Perempuan disabilitas hingga kini
masih mendapat perlakuan tidak adil. Kasus pelecehan seksual yang menimpa
perempuan disabilitas selama ini sering tidak sampai ke meja hijau. Tekanan
dari pihak pelaku atau lingkungan masyarakat yang tidak mendukung sering
menjadi sebab kasus tidak berlanjut. Bahkan sering kasus-kasus tersebut sengaja
ditutup oleh pihak keluarga sendiri, dengan alasan malu. Demikian pengantar
dari Nuning Suryatiningsih, Direktur CIQAL, saat menyampaikan pengantar
Sarasehan ‘Menguak Tabir Kekerasan Seksual Terhadap Perempuan Disabilitas’ di
kantor CIQAL, Jambon, Sleman (10/12/20013).
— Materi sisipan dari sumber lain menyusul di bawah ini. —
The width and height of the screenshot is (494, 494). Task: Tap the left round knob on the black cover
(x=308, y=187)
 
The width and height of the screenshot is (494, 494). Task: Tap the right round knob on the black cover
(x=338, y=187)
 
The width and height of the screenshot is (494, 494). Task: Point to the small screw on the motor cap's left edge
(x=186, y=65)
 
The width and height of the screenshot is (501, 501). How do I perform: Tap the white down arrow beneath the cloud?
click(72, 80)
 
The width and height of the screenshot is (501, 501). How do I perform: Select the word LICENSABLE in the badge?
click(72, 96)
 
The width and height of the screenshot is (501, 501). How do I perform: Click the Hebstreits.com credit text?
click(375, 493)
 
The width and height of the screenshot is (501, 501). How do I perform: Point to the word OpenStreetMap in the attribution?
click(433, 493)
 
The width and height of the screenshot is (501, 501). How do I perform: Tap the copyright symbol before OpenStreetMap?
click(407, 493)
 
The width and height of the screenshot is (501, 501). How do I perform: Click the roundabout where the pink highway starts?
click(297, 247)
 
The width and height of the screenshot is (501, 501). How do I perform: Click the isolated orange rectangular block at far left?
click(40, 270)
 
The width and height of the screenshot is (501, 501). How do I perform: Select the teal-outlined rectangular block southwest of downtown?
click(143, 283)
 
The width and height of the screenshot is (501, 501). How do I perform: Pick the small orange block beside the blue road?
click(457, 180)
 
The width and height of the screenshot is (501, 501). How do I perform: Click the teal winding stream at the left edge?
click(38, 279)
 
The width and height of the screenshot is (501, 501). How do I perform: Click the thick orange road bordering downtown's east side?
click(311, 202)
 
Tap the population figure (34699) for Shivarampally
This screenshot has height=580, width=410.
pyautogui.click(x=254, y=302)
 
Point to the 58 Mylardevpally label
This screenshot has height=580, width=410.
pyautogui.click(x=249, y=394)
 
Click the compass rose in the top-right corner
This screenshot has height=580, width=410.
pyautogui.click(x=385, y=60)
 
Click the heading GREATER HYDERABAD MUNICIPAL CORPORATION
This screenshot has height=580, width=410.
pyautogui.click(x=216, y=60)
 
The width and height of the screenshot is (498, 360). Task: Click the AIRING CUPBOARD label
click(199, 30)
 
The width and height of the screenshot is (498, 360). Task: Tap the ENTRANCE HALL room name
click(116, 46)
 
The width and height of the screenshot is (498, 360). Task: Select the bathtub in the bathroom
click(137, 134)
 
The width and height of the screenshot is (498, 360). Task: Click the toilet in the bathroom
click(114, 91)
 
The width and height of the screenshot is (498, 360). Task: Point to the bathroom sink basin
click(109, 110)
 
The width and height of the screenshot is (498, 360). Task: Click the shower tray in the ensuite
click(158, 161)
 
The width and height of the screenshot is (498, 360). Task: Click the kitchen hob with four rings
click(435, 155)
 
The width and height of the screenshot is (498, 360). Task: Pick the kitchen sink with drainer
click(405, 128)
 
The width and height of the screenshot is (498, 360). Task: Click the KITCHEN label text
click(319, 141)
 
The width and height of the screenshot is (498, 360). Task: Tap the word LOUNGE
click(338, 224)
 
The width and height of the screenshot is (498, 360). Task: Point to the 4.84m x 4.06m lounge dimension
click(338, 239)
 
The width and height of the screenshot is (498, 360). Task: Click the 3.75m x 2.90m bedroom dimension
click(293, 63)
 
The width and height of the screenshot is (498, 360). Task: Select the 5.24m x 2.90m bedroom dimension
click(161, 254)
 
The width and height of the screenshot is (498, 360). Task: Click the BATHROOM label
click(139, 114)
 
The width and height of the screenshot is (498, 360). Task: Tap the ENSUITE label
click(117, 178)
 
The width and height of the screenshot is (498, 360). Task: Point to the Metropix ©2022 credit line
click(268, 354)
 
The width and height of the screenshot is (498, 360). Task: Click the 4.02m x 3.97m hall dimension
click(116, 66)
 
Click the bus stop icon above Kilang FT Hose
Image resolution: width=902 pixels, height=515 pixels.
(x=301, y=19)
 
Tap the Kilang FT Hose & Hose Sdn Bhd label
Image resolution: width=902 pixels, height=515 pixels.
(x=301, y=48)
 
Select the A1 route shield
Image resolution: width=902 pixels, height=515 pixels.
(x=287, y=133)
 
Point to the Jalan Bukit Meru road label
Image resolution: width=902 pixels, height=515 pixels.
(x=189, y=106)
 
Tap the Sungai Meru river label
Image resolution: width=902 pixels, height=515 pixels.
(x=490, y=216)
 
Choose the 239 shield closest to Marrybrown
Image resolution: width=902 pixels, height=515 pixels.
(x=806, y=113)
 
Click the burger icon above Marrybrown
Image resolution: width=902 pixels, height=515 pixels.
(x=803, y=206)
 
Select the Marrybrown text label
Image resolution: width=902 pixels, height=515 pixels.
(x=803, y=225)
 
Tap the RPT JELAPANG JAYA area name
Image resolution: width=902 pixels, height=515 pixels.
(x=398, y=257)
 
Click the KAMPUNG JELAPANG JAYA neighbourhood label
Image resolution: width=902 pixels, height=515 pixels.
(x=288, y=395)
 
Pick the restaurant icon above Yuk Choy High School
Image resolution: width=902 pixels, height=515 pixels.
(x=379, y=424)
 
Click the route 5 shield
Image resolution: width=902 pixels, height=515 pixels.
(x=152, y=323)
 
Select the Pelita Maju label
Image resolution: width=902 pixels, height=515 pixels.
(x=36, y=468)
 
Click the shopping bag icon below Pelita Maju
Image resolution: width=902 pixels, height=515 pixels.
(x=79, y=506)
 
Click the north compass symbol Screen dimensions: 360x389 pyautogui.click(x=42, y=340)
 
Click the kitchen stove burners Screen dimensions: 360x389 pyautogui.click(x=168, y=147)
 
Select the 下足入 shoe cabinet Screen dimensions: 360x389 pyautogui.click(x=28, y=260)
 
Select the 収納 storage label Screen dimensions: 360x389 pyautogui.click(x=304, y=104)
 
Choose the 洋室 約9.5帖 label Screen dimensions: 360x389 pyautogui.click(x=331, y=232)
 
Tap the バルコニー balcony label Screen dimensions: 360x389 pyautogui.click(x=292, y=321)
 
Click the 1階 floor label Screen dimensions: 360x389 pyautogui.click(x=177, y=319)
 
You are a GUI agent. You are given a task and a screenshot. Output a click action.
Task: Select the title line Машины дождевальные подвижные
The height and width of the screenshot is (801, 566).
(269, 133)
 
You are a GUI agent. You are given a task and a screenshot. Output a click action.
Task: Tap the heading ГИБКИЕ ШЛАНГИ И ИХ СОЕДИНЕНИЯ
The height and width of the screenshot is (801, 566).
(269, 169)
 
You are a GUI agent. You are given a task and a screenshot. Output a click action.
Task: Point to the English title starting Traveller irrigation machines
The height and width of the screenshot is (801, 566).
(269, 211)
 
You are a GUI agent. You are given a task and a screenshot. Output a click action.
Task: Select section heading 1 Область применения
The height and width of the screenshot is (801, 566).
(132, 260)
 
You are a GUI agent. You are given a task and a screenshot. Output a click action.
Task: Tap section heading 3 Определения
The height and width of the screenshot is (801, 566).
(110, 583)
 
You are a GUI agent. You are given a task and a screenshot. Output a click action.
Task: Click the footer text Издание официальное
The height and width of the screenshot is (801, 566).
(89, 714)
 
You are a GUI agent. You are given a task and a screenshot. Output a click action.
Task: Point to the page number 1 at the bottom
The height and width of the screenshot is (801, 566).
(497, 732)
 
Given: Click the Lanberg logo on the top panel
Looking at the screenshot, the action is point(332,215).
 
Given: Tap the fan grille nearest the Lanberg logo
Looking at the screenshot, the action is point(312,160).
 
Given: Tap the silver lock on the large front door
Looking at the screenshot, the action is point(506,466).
Sarasehan ini dilakukan dalam
rangka memperingati Hari Internasional Penyandang Disabilitas, Hari HAM (Hak
Asasi Manusia) , sekaligus memperingati 16 Hari anti Kekerasan Terhadap
Perempuan. Acara menghadirkan narasumber Wakil Bupati Sleman, Yuni Satia
Rahayu, SS, M.Hum; Dekan FH UAJY, Sari Murti Dewi , SH, M.Hum, dan Komisioner
Komnas Perempuan, Andi Yetriani.
Menurut Andi Yetriani, tiap 2 jam
ada 3 perempuan menjadi korban kekerasan seksual. Bahkan rumah pun belum tentu
aman bagi perempuan, karena kekerasan itu seringkali terjadi di ranah privat
atau rumah. Dan pelaku kekerasan terhadap perempuan biasanya mempunyai
kekuasaan terhadap korbannya.
Ada beberapa hal yang menjadi
latar belakang timbulnya kekerasan terhadap perempuan, antara lain status
perkawinan, agama, ras, bahkan tubuhnya (disabilitas atau bukan). Bahkan yang
menyedihkan, UU perkawinan menyebutkan ‘cacat permanen’ sebagai salah satu
alasan untuk poligami.
Menurut Dekan FH UAJY, Sari Murti
Dewi, semua manusia mempunyai derajat yang sama, tidak boleh ada diskriminasi
atas dasar disabilitas. Penyandang disabilitas mempunyai hak yang sama untuk
mendapatkan perlakuan yang adil dan untuk mendapatkan kepastian hukum. Kekerasan
yang dialami perempuan disabilitas mempunyai relasi dengan kekuasaan dan budaya
dimana subordinasi laki-laki begitu melekat. Supaya kekerasan tidak terjadi
perempuan perlu merubah pola pikirnya, demikian juga dengan laki-laki.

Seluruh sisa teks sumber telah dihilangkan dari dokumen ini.